Pourtant, ce projet qu’on considère comme impensable, on ne cesse de proposer de le penser. On l’a même dédoublé, histoire de lui ouvrir un champ plus large à ratisser. C’est autant d’audience, ce sont autant de voix que d’autres n’auront pas, et n’ont pas eues. Et de fait, si on observe les opposants originels à la République en Marche, ils ont bel et bien disparu. Ecrasés, le PS et LR, remplacés par les préoccupations anthroponymiques de Zemmour, les délires de grand remplacement, le désir de contraindre les autres à respecter des règles vestimentaires qui ne mangent pas de pain, à ceux qui les décident ou les approuvent, puisqu’elles ne les concernent pas. Tous ces sujets qu’on a opportunément laissé tourner en boucle dans tous les médias, pendant des semaines, histoire de la faire monter, la sauce. On a déploré que le candidat En Marche n’ait pas fait campagne. En réalité, il n’a pas eu besoin de le faire : les espaces politiques et médiatiques l’ont fait pour lui. On se souvient de la façon dont les Guignols de l’info mettaient en scène Jean-Marie Le Pen qui se tenait, tel un des deux vieux du Muppets’ Show, en simple observateur de la glissade générale du paysage politique vers la droite ; alors qu’on demandait à ce personnage quelle était sa stratégie de campagne, il se contentait de répondre « J’attends ». Emmanuel Macron a au moins appris ça, de ce camp qu’il affirme combattre : une fois allumé le brasero, on peut se contenter d’attendre tranquillement le moment de tirer les marrons du feu.

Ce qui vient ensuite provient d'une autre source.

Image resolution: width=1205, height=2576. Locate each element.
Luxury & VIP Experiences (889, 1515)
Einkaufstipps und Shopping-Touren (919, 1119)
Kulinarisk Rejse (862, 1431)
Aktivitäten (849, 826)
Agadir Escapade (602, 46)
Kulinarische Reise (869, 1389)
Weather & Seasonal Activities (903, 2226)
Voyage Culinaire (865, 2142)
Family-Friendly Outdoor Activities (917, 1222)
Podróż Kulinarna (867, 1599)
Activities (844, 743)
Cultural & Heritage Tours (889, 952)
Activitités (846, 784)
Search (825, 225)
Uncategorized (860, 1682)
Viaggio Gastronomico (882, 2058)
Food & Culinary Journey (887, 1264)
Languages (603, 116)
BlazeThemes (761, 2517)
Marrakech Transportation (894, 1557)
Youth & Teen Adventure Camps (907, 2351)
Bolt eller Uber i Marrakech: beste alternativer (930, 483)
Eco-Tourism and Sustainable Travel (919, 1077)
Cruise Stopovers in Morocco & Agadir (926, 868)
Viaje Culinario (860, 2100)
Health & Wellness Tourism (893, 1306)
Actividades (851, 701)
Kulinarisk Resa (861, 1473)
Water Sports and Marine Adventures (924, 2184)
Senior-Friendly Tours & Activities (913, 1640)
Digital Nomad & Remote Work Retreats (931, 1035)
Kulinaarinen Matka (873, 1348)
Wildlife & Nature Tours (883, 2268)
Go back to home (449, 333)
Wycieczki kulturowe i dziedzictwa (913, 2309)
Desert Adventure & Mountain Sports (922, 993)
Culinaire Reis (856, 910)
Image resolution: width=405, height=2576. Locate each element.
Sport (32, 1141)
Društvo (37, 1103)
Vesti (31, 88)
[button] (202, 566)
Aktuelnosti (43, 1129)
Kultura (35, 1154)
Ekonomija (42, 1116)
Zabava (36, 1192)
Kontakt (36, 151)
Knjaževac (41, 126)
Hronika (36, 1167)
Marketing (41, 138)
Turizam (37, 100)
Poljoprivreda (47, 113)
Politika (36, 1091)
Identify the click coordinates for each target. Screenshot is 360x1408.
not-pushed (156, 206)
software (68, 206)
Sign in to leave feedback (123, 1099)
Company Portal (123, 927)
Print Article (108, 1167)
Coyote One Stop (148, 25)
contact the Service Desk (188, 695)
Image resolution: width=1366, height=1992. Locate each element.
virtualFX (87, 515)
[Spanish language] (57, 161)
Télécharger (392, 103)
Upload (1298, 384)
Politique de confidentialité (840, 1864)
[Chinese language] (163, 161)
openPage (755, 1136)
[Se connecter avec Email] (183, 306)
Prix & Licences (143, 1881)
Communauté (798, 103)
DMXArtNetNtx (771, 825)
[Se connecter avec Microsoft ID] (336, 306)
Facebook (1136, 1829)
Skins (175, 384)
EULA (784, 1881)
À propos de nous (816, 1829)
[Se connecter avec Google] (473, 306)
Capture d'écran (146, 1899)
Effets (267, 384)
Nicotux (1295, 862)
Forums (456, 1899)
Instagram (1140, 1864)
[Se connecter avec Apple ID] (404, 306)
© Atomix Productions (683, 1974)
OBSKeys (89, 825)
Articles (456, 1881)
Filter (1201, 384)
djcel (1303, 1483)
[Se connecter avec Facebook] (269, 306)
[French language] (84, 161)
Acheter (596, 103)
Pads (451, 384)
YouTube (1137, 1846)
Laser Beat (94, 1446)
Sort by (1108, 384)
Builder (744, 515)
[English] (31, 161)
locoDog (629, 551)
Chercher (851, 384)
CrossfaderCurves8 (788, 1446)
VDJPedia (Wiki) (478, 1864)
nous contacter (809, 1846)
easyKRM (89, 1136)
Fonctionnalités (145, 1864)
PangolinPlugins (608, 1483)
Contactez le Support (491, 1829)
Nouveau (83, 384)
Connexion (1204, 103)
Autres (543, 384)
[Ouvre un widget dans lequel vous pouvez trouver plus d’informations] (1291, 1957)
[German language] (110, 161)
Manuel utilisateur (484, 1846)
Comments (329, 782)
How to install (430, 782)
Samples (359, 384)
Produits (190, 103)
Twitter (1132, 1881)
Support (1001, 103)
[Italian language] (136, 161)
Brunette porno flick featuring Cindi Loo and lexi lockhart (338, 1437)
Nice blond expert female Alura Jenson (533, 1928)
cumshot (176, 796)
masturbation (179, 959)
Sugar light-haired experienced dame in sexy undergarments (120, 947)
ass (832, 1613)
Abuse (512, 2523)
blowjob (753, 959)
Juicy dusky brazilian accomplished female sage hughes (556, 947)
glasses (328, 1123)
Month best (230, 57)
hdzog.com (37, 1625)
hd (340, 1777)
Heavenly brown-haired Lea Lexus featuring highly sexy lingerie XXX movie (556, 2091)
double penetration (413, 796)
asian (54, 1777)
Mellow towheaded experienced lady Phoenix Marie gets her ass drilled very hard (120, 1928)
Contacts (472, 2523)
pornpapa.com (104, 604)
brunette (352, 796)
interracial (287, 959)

Pour Macron, il n’est plus nécessaire de marcher : désormais, ce sont les choses qui viennent à lui.


1 – On n’oublie pas, cependant, que les voix qui auront manqué au premier tour, et qui auraient manqué au second, ce sont toutes celles qui ont filé vers l’extrême droite, qui a compris, elle, que ceux que la gauche appelle « prolos », ce sont les mêmes que cette même gauche appelle les « beaufs », qu’elle méprise trop pour s’adresser à eux, eux qui aiment tout un tas de choses qu’à gauche on n’aime pas.